Yvonne Fovargue MP: Migraine sufferers need more help
The Migraine Trust is calling for “migraine to be recognised as having a significant impact and cost on people’s lives, as well as on the economy and NHS” and for “local leadership in reviewing and meeting the migraine needs in every area”.
It has recently published a report that highlights key areas for improvement, including access to new medication as part of its #BetterMigraineCare campaign.
Migraine can have a significant impact on an individual’s physical and mental health. It can affect their family and social life, education and employment. Although it affects 10 million people in the country, migraine is often underdiagnosed in primary and secondary care.
I sympathise with people who are facing difficulties accessing the services they need.
I am concerned about the increase in waiting lists over the past year.
The number of people waiting longer than the 18-week maximum waiting time set out in the NHS Constitution has been increasing steadily over the past few years and has seen a significant rise over the course of the pandemic.
Meanwhile, there has been a 200% increase in the number of people waiting more than a year compared to before the pandemic.
There is no doubt the NHS needs more funding, but there must also be a shift in priority away from emergency care towards prevention. This will help catch problems early and ensure better use of NHS resources.
The health and wellbeing of our community is not just in the hands of large hospitals and general practice, but also in the hands of local directors of public health.
I believe there must be a greater focus on close-to-home health services to ensure that people living with long-term conditions can access the care they need.

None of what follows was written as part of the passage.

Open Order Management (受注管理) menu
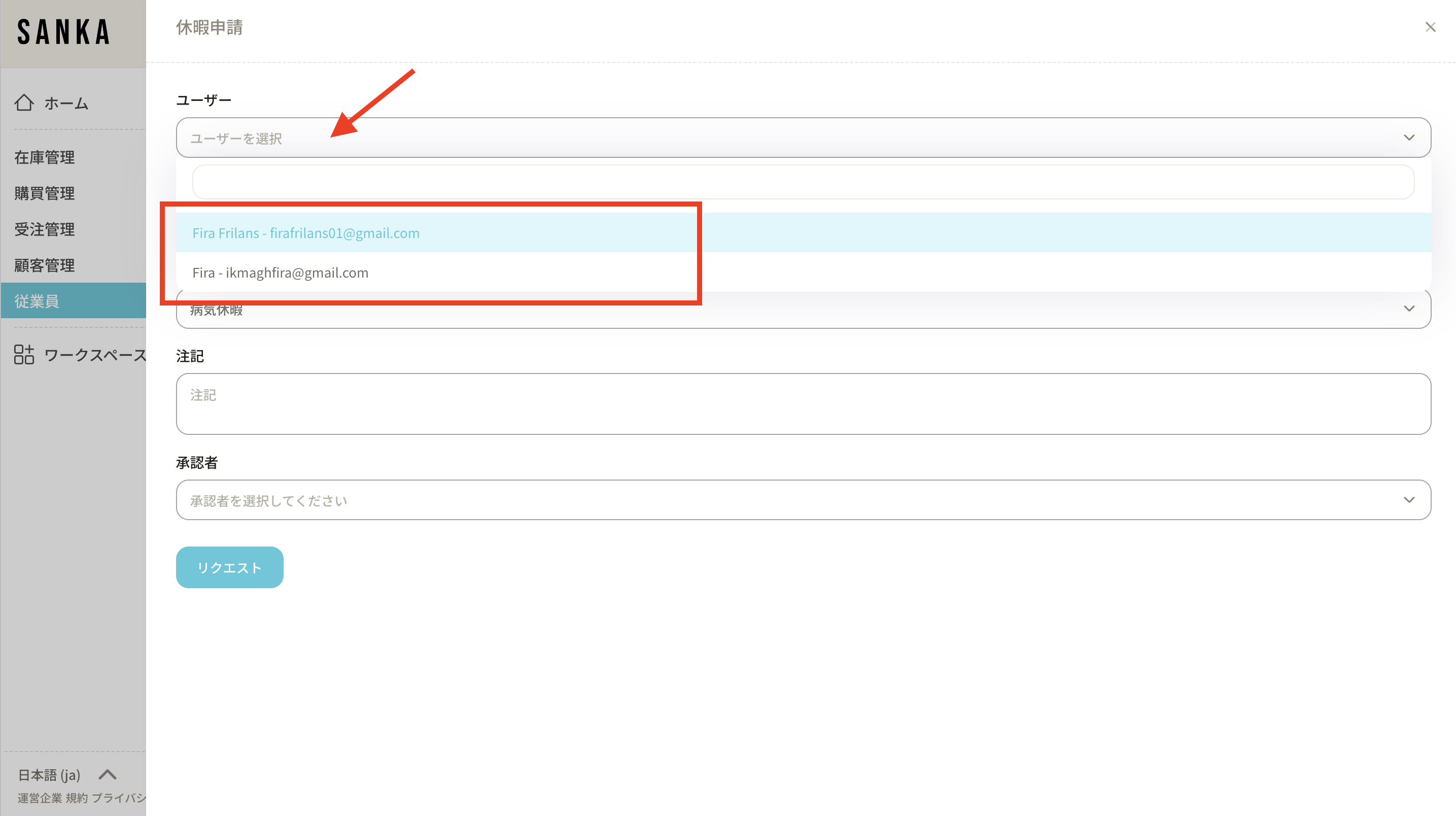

I am aware of concerns regarding access to new preventative treatments for migraine on the NHS.
The National Institute for Care and Excellence (NICE) – the independent body that advises the NHS on new medicines – has recommended Erenumab, Fremanezumab and Galcanezumab as an option for preventing migraine.
The NHS is legally obliged to fund and resource medicines and treatments recommended by NICE, and patients have a right to access them if their doctor believes they are clinically appropriate.
However, this is not just about physical illness. People living with migraine often experience poor mental health.
I believe everyone, including those suffering from migraine, should be able to access mental health services when they need it.
I support a new NHS target to ensure patients receive appropriate treatment within a month of referral.
Baby Loss Awareness Week takes place each year between October 9-15. This important event provides a vital opportunity to raise awareness of the suffering of parents and families who have lost a child, and to consider ways to improve the care and support following a bereavement or miscarriage.
Progress has been made in reducing baby loss, yet there is still much more to do to.
A report by the Health and Social Care Committee said improvements in maternity services has been too slow, with the Care Quality Commission’s reporting evidence of a defensive culture, dysfunctional teams and safety lessons not learned.
It is essential that families receive the best care and bereavement support as soon as possible. We know that the sooner they get it, the better that care is for them.
Yet access to bereavement support varies across the country. While almost two-thirds of NHS trusts in England have joined a national bereavement care pathway programme, it is vital that Ministers improve provision to ensure all families get the support they need.